*Item coordinate data*
####

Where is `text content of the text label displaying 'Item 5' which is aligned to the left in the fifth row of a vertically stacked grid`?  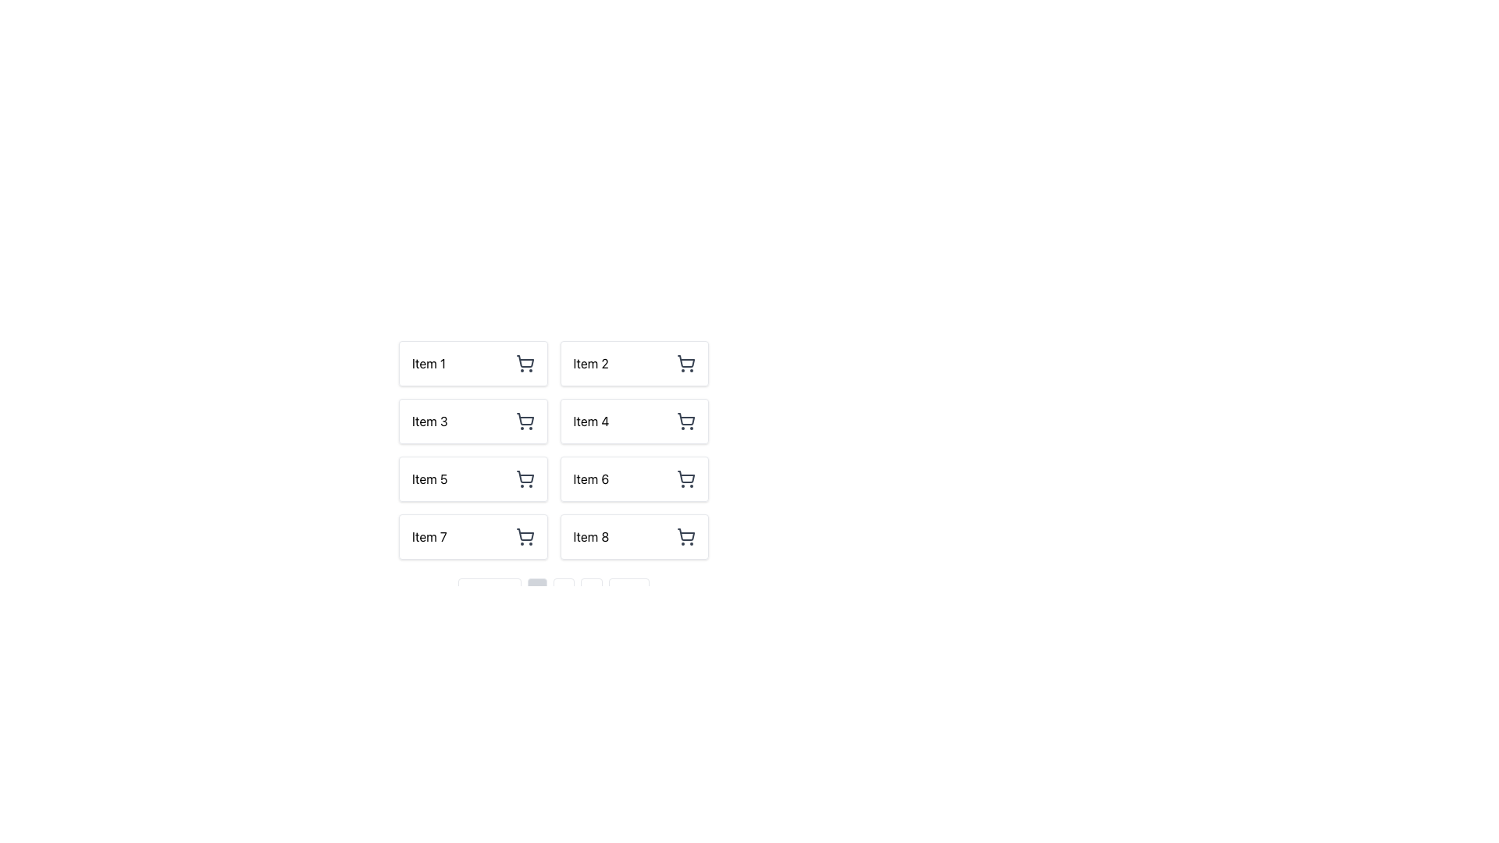
text content of the text label displaying 'Item 5' which is aligned to the left in the fifth row of a vertically stacked grid is located at coordinates (429, 478).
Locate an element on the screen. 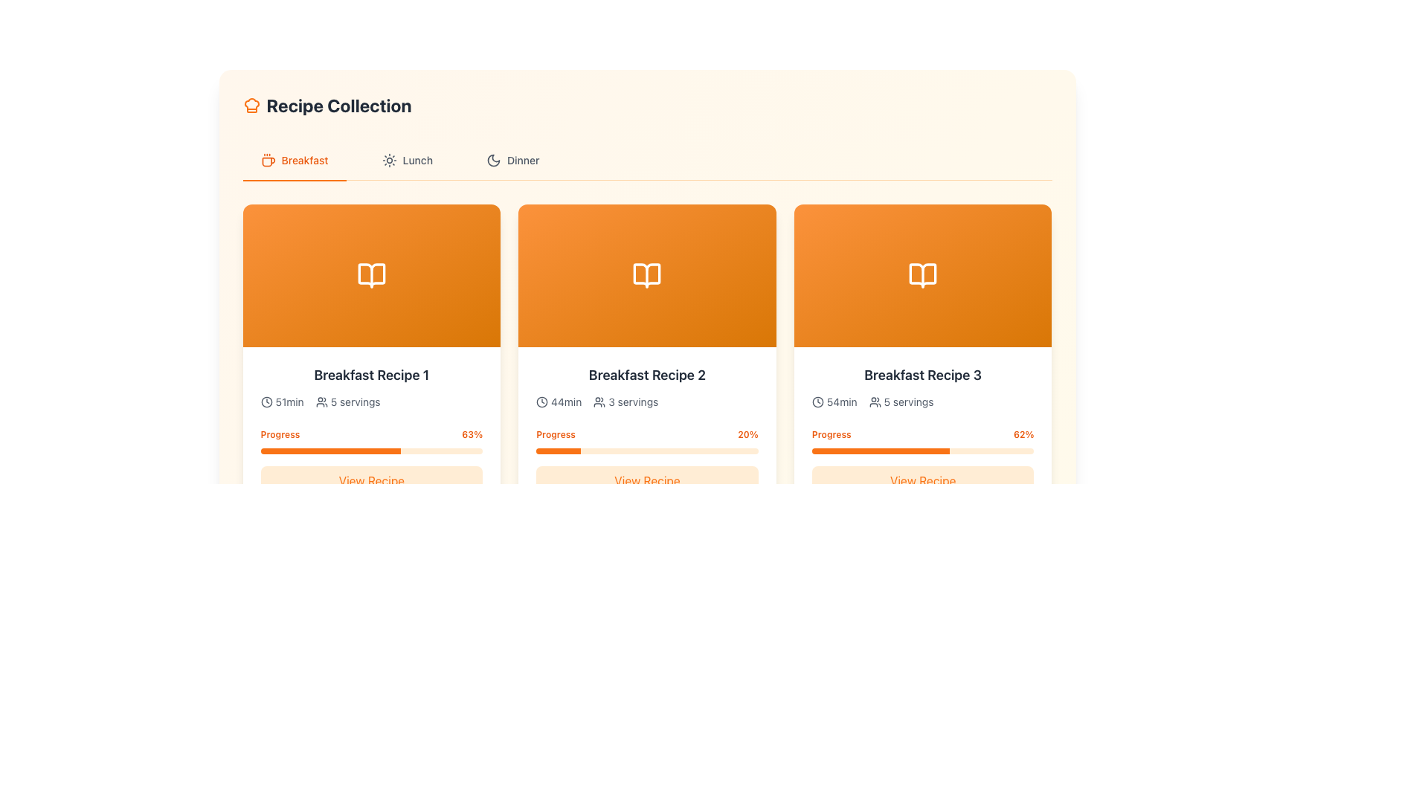  the Text Label with Icon displaying '3 servings', which is the second information block below the title 'Breakfast Recipe 2' is located at coordinates (626, 402).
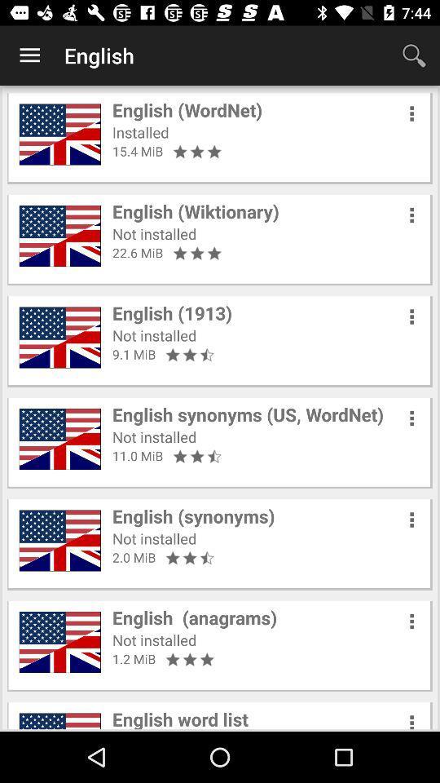 The width and height of the screenshot is (440, 783). Describe the element at coordinates (171, 312) in the screenshot. I see `english (1913) icon` at that location.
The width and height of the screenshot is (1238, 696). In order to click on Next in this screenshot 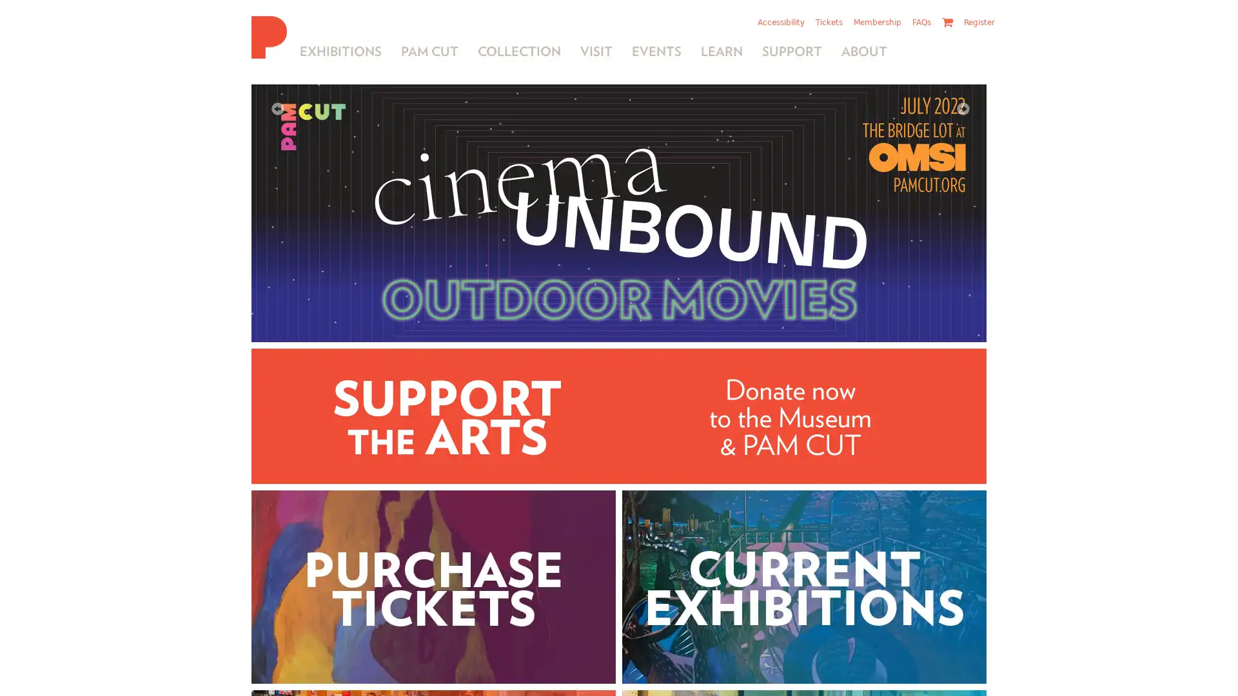, I will do `click(956, 213)`.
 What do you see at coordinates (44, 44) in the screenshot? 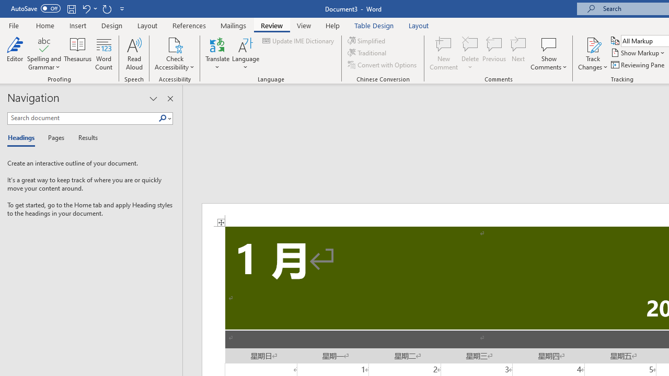
I see `'Spelling and Grammar'` at bounding box center [44, 44].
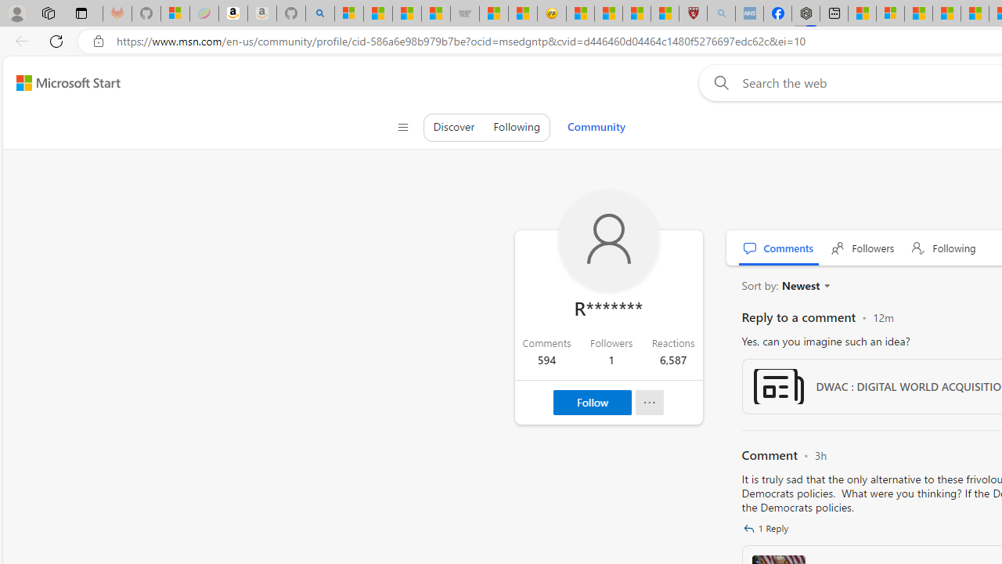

####

*Goal of the exercise*
In the part of the records that opens with the line containing "What do you" and runs through the end, replace "coordinates" with "position" and change nothing else. Give back only that part, without the pictures.

*Solution for this exercise*
 What do you see at position (44, 44) in the screenshot? 
I see `'Spelling and Grammar'` at bounding box center [44, 44].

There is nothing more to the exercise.